A paragraph providing for WHO to report back to the WHA next year on “measures that are needed… to enhance the reporting on pre-clinical investments in R&D by both the public and the private sectors,” was earmarked by Germany for deletion.

As reflected in the working draft as of Saturday evening, the 18 countries that had signed onto the resolution, along with the resolution leader Italy, included Andorra, Greece, Luxembourg, Portugal, the Russian Federation, Serbia, Slovenia, Spain and Turkey from the European Region; Egypt from the Eastern Mediterranean Region; India and Sri Lanka from the South East Asian Region; Malaysia from the Western Pacific Region, and Eswatini, Kenya, South Africa, and Uganda from the African Region. Notably there were no co-sponsors reported yet from the Americas.

Country number 19 also remained a mystery.

Beatrice Marone contributed to this story.

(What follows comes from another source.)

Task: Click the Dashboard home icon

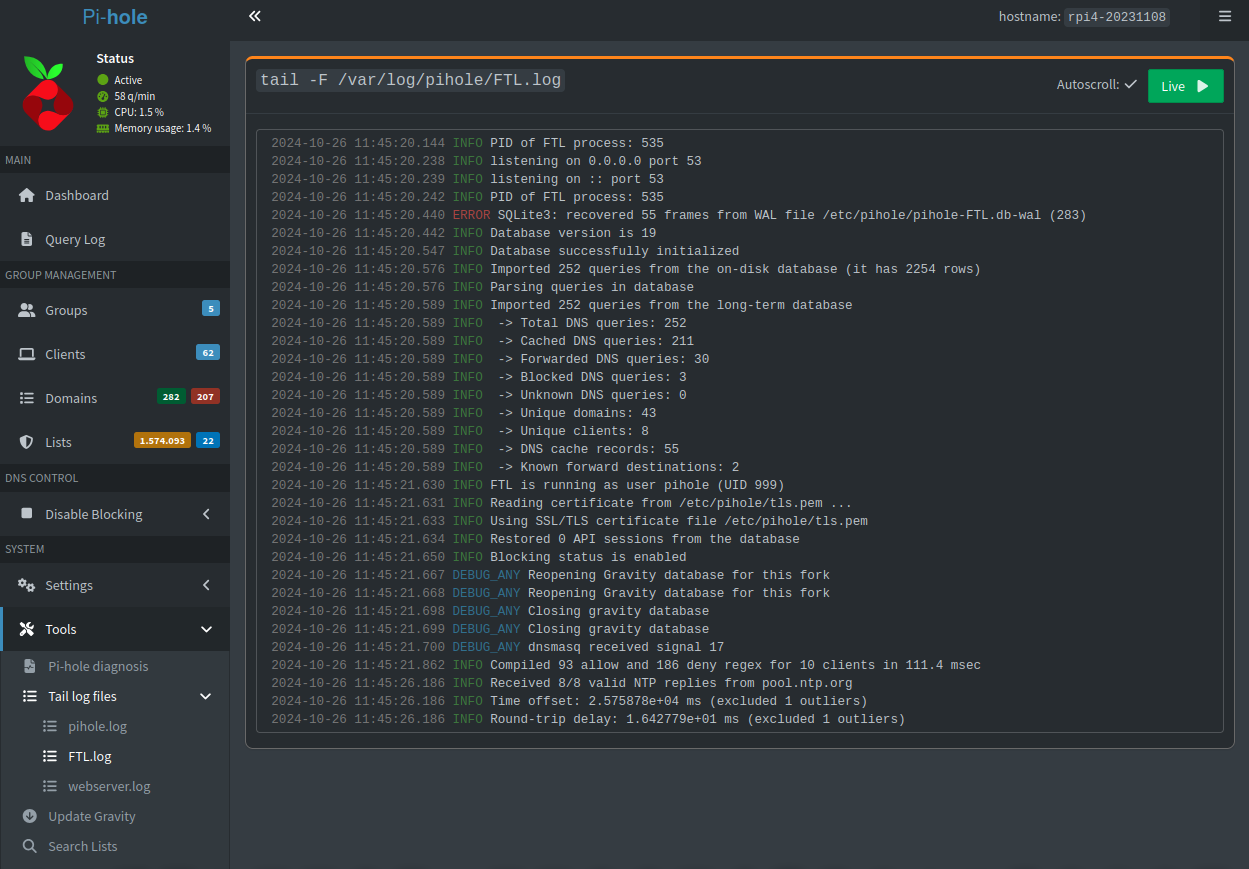Action: click(x=27, y=195)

Image Credits: Catherine Saez.

One thought on “Medicine Prices: Secrecy Of R&D Costs Remains Issue In Near-Final World Health Assembly Resolution

  1. This whole concept of sharing of data is progressing prematurely. First, you are asking companies that have spent billions of dollars and many years developing the drugs and trials to give instantly give up all their potential earnings from future developed drugs. I understand why all these other countries agree this policy, they have not spent a penny or contributed anything to the industry itself but want to enjoy all the benefits of it for next to nothing. While your goals are commendable, these countries need to contribute to a global collaboration to finance future research. But as we have seen from recent attempts, when asked to do so, no one would participate or contribute to the cause. You cannot kill an open market industry under the guise of “for the good of all humanity” when no one is willing to compensate the industry for their contributions or sacrifices.